Gli parve di passare un'eternità inchiodato a quel remo, in quello spazio buio e fumoso, a spingere e tirare, spingere e tirare, facendo del suo meglio per ignorare il suo corpo che gridava pietà. Il collo gli faceva male per essere stato troppo a lungo chino sotto il basso soffitto. Il legno scuro del remo era striato di sangue, colato dalle vesciche che gli si erano formate per poi scoppiare. Si strappò di dosso la camicia facendo cadere il cannocchiale, l'avvolse intorno al remo e riprese a vogare.

Alla fine non ce la fece più. Le sue gambe cedettero e Roran cadde di lato, scivolando sul pagliolato, in un bagno di sudore. Orval prese il suo posto. Roran rimase immobile finché non riprese fiato, poi si mise carponi e strisciò verso il boccaporto. Come un ubriaco in preda a una sbornia colossale, risalì a tentoni la scaletta, barcollando a ogni movimento della nave e appoggiandosi alla paratia per riposare. Quando uscì sul ponte, si fermò un istante a inspirare l'aria fresca, poi arrancò verso poppa, con le gambe che minacciavano di tradirlo a ogni passo.

«Come va?» chiese ansimante a Uthar, che manovrava la ruota del timone.

Uthar scosse il capo.

Guardando oltre il parapetto, Roran vide le tre corvette a mezzo miglio di distanza, leggermente spostate a ovest, più vicine al centro dell'Occhio. Sembravano immobili rispetto all'Ala di Drago.

Lì per lì, Roran ebbe l'impressione che la posizione delle quattro navi restasse invariata.

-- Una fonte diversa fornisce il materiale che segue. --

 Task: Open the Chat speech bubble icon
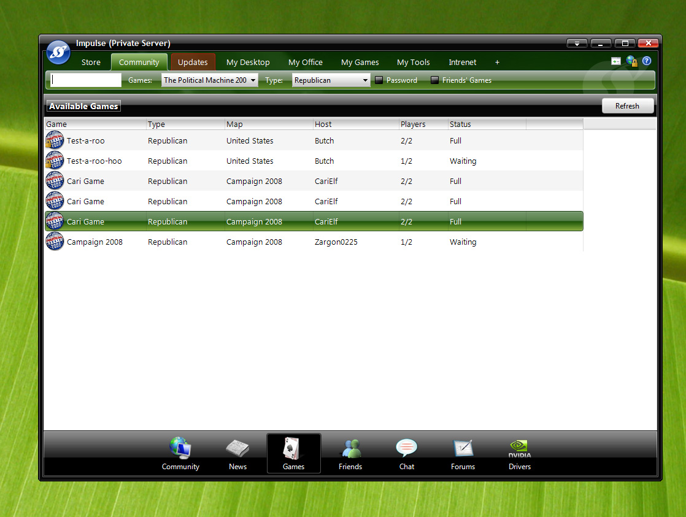pos(406,454)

Poi avvertì un lieve mutamento nella velocità dell'Ala di Drago, come se la nave avesse superato un punto cruciale e le forze che la bloccavano si stessero arrendendo. Era una differenza sottile, non più di qualche piede al minuto, ma abbastanza perché la distanza fra il mercantile e le corvette aumentasse. A ogni colpo di remi, l'Ala di Drago guadagnava velocità. Le corvette non riuscivano comunque a contrastare la terrificante potenza del gorgo. I remi via via rallentarono finché, una dopo l'altra, le navi furono trascinate all'indietro verso il muro di nebbia, oltre il quale le attendevano le turbinanti pareti d'acqua nera e gli aguzzi scogli sul fondo dell'oceano.

Non riescono a remare, capì Roran. Gli uomini degli equipaggi sono troppo pochi e troppo stanchi. Non potè fare a meno di provare un impeto di compassione per il destino dei marinai sulle corvette.

In quel preciso istante, dalla nave più vicina fu scagliata un freccia, che scoppiò in una vampa di fiamme verdi prima di raggiungere l'Ala di Drago. La freccia doveva essere sostenuta dalla magia per volare così lontano. Colpì l'albero di mezzana ed esplose in globi di fuoco liquido che piovvero incendiando tutto quel che toccavano. Nel giro di pochi secondi, venti piccoli incendi ardevano lungo l'albero di mezzana, la vela, e il ponte di sotto.

«Non riusciamo a spegnerli» gridò uno dei marinai, in preda al panico.

«Tagliate tutto quello che brucia e gettatelo fuori bordo!» ruggì Uthar.

Sfoderando il pugnale da caccia, Roran si mise all'opera per asportare un grumo di fuoco verde dalle tavole ai suoi piedi. Passarono lunghi minuti di tensione, ma in breve tempo i fuochi innaturali furono eliminati e si ebbe la certezza che l'incendio non si sarebbe propagato al resto della nave.